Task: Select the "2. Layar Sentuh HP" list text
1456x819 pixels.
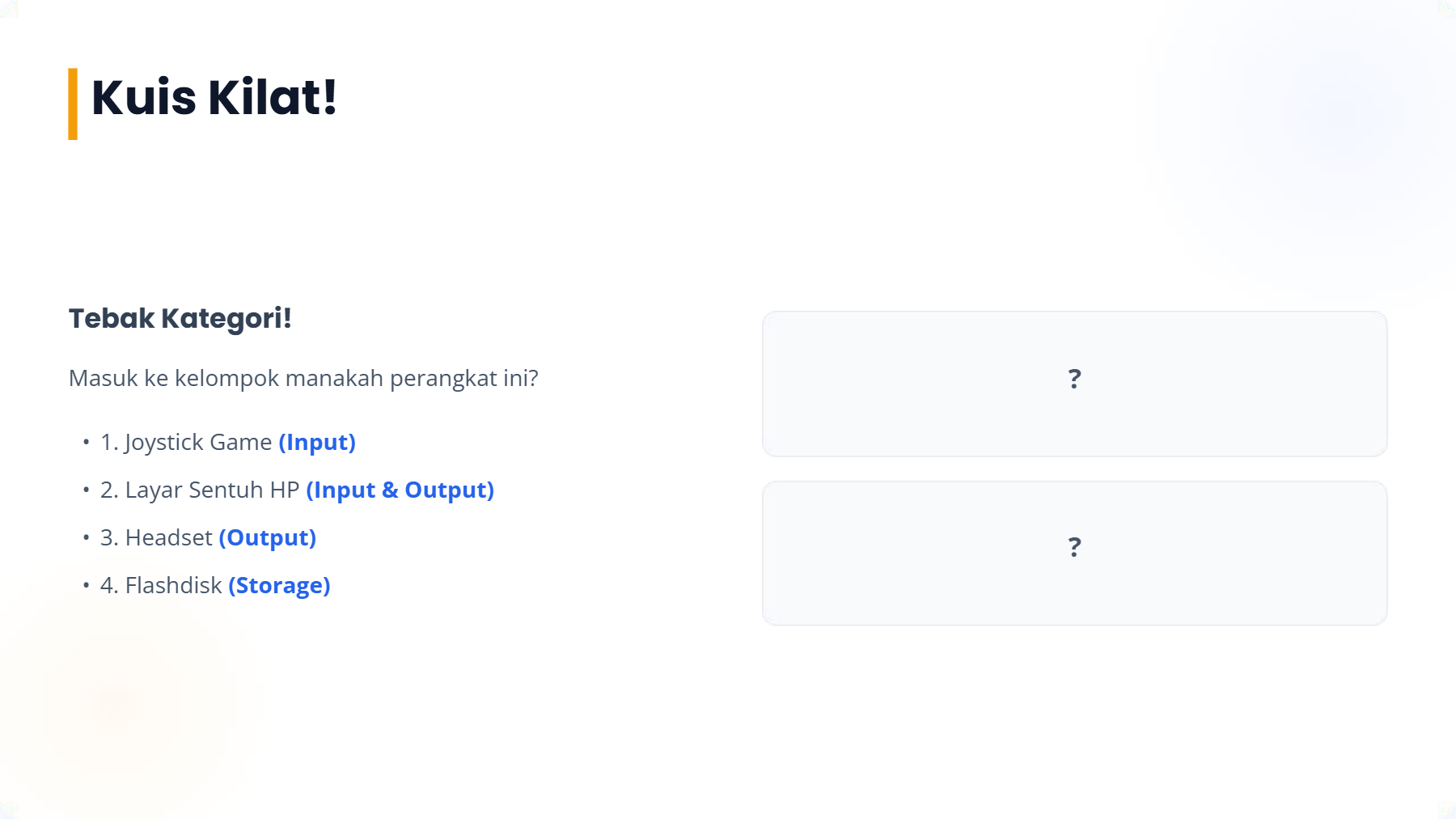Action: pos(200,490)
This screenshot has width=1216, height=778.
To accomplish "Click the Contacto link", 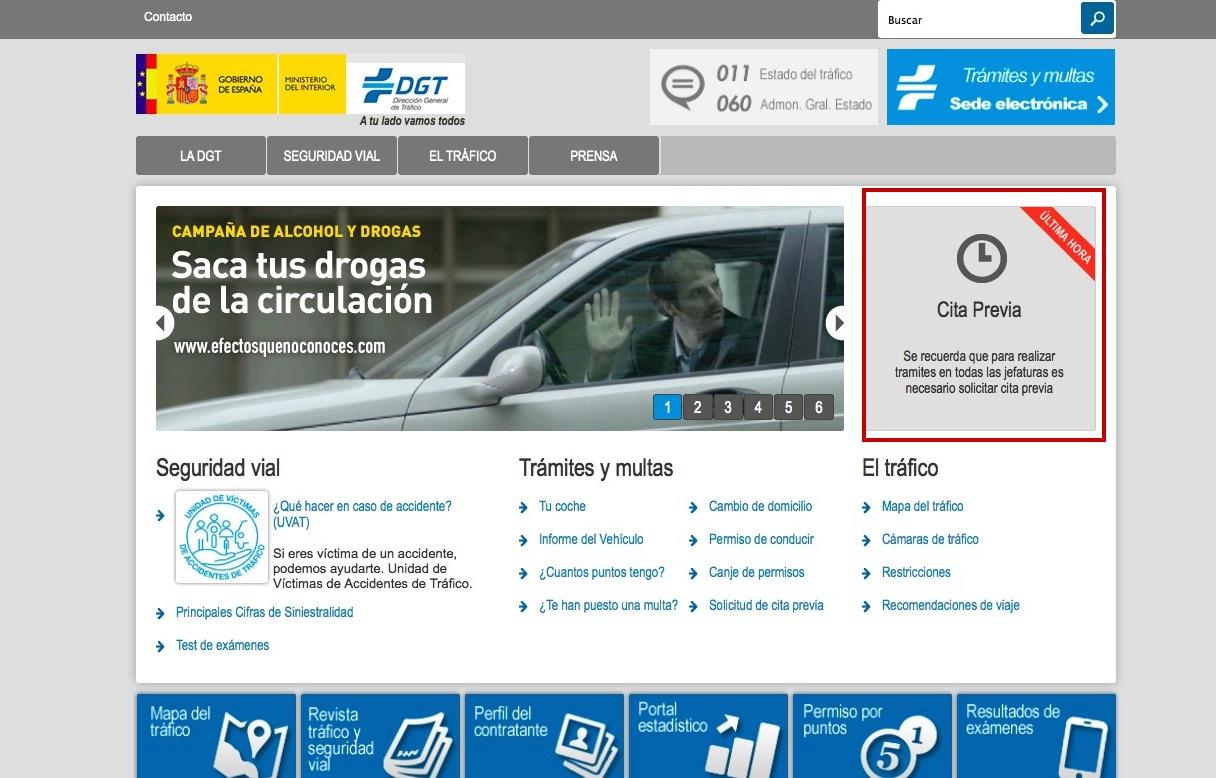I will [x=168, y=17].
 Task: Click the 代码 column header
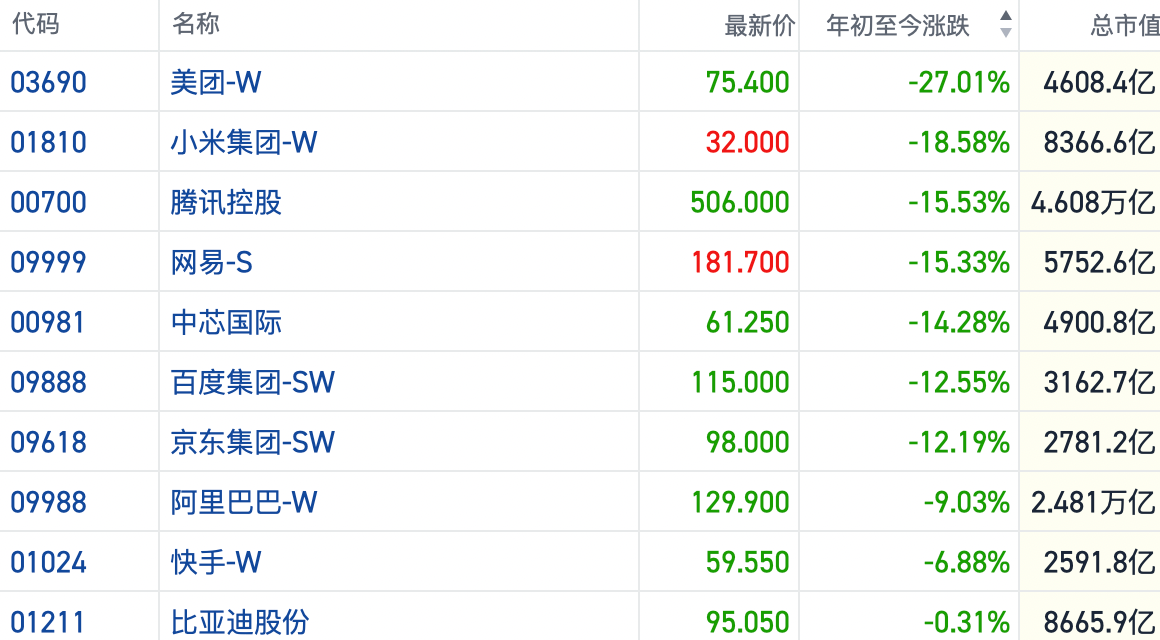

▬▬▬▬▬▬

Activity:
Provide the count, and nothing else, of lines in the data above where the word "Task" occurs.

Exercise solution:
2